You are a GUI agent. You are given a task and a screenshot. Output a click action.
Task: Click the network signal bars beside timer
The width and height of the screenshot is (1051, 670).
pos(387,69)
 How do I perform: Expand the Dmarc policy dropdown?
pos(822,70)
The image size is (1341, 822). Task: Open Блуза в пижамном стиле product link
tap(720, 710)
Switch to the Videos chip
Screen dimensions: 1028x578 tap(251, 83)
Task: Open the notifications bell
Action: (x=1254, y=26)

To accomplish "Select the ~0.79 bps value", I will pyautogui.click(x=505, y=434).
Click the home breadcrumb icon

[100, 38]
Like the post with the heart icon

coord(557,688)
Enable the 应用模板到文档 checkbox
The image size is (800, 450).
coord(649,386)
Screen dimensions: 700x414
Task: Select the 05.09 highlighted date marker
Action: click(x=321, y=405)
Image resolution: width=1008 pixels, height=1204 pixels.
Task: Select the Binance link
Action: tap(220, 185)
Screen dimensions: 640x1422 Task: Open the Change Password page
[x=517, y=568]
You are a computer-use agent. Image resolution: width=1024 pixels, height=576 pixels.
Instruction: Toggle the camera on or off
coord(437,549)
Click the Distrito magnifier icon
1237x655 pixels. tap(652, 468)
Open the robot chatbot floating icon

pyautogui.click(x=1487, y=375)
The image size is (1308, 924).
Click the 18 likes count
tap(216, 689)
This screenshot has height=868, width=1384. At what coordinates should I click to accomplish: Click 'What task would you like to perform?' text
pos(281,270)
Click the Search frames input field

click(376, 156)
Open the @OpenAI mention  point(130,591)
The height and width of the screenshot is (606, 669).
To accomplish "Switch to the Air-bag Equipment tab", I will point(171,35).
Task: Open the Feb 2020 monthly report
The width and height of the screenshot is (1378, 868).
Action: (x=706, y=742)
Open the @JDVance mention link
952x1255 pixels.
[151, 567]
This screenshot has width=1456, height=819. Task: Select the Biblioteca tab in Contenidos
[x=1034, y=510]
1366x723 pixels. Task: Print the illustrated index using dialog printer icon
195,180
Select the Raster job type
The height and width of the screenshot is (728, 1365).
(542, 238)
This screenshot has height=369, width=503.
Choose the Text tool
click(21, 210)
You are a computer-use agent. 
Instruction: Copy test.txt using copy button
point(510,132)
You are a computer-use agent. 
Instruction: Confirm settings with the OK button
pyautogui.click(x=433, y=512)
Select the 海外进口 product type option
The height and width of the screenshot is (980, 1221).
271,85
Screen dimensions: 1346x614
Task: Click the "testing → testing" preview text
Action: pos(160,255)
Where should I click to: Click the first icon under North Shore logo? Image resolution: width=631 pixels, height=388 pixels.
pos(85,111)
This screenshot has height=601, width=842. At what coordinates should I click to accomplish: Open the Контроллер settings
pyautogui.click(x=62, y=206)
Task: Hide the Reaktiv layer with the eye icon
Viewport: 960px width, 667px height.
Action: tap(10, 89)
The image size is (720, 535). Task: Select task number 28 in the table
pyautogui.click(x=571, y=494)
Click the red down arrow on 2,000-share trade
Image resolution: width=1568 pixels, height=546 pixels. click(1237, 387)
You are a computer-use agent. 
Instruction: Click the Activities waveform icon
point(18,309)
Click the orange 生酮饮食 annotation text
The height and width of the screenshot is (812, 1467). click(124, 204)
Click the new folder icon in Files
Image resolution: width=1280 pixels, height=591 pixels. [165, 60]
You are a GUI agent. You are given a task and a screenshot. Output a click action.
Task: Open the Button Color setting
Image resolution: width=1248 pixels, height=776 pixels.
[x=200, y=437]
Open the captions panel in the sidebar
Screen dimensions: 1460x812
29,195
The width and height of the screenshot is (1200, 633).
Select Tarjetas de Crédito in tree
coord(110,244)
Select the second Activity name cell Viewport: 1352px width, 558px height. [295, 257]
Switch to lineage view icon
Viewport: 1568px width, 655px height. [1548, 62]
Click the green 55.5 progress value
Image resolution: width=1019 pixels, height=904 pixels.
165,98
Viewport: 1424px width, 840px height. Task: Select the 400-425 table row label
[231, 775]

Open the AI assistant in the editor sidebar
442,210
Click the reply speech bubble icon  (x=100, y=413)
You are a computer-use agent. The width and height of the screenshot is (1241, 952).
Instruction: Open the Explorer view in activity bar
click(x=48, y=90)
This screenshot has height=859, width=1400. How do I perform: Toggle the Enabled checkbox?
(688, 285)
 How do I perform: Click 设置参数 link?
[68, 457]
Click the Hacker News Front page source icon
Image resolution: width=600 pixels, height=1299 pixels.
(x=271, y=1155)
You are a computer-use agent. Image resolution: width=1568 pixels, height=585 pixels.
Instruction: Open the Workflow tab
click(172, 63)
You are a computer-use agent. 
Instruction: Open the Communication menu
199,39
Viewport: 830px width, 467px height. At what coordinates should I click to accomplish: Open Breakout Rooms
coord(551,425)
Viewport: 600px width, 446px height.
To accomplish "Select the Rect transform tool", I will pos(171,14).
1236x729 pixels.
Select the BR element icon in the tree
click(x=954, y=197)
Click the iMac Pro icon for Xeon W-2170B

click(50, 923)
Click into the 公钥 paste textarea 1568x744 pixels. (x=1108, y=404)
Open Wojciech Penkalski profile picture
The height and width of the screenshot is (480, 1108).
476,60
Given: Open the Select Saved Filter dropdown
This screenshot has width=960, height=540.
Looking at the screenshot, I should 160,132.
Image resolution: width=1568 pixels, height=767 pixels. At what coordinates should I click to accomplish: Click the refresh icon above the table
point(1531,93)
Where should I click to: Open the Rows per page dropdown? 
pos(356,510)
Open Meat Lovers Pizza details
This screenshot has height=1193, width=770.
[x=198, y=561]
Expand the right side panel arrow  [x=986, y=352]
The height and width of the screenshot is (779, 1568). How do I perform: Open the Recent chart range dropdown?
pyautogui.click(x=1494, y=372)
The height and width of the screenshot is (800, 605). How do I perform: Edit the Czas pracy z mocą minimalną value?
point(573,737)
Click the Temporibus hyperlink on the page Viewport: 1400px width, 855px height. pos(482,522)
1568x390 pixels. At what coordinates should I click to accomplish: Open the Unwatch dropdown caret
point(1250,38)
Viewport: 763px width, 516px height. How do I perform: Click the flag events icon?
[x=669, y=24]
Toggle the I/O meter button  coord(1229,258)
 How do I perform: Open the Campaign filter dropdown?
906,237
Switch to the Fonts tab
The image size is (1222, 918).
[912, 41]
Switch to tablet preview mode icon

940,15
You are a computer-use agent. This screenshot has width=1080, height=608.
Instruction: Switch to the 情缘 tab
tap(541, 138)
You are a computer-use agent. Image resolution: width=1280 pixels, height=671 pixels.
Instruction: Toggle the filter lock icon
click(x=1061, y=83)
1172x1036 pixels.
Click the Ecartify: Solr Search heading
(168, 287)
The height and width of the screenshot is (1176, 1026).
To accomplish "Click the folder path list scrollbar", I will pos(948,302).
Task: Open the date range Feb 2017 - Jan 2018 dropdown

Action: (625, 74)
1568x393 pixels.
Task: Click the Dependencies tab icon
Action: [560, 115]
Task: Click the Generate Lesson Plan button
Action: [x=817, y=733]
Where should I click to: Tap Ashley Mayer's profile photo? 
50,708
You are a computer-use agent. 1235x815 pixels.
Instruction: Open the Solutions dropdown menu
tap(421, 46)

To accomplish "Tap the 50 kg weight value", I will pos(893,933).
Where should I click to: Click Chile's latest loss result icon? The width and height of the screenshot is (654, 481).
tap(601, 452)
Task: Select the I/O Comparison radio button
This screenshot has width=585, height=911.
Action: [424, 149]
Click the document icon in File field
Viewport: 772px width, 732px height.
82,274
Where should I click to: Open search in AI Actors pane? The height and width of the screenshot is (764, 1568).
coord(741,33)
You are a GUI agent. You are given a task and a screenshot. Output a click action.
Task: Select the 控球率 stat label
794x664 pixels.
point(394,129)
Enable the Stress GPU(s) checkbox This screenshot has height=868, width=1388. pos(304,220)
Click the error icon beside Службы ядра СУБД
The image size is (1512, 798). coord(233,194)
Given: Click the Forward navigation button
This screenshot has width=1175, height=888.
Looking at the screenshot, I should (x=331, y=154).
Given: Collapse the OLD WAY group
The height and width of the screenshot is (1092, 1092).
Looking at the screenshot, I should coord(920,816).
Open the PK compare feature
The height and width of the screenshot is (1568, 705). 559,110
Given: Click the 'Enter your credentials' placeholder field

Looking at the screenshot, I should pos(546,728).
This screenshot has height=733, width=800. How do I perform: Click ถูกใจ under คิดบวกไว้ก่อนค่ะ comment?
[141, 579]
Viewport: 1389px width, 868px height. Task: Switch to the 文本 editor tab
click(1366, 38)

..............................

-- Work to do --
Can you reproduce the data word for word, starting at the very beginning and ending with the line that contains "tap(216, 689)", including that line?

-- The output --
You are a GUI agent. You are given a task and a screenshot. Output a click action.
Task: Click the network signal bars beside timer
The width and height of the screenshot is (1051, 670).
pos(387,69)
 How do I perform: Expand the Dmarc policy dropdown?
pos(822,70)
The image size is (1341, 822). Task: Open Блуза в пижамном стиле product link
tap(720, 710)
Switch to the Videos chip
Screen dimensions: 1028x578 tap(251, 83)
Task: Open the notifications bell
Action: (x=1254, y=26)

To accomplish "Select the ~0.79 bps value", I will pyautogui.click(x=505, y=434).
Click the home breadcrumb icon

[100, 38]
Like the post with the heart icon

coord(557,688)
Enable the 应用模板到文档 checkbox
The image size is (800, 450).
coord(649,386)
Screen dimensions: 700x414
Task: Select the 05.09 highlighted date marker
Action: click(x=321, y=405)
Image resolution: width=1008 pixels, height=1204 pixels.
Task: Select the Binance link
Action: tap(220, 185)
Screen dimensions: 640x1422 Task: Open the Change Password page
[x=517, y=568]
You are a computer-use agent. Image resolution: width=1024 pixels, height=576 pixels.
Instruction: Toggle the camera on or off
coord(437,549)
Click the Distrito magnifier icon
1237x655 pixels. tap(652, 468)
Open the robot chatbot floating icon

pyautogui.click(x=1487, y=375)
The image size is (1308, 924).
Click the 18 likes count
tap(216, 689)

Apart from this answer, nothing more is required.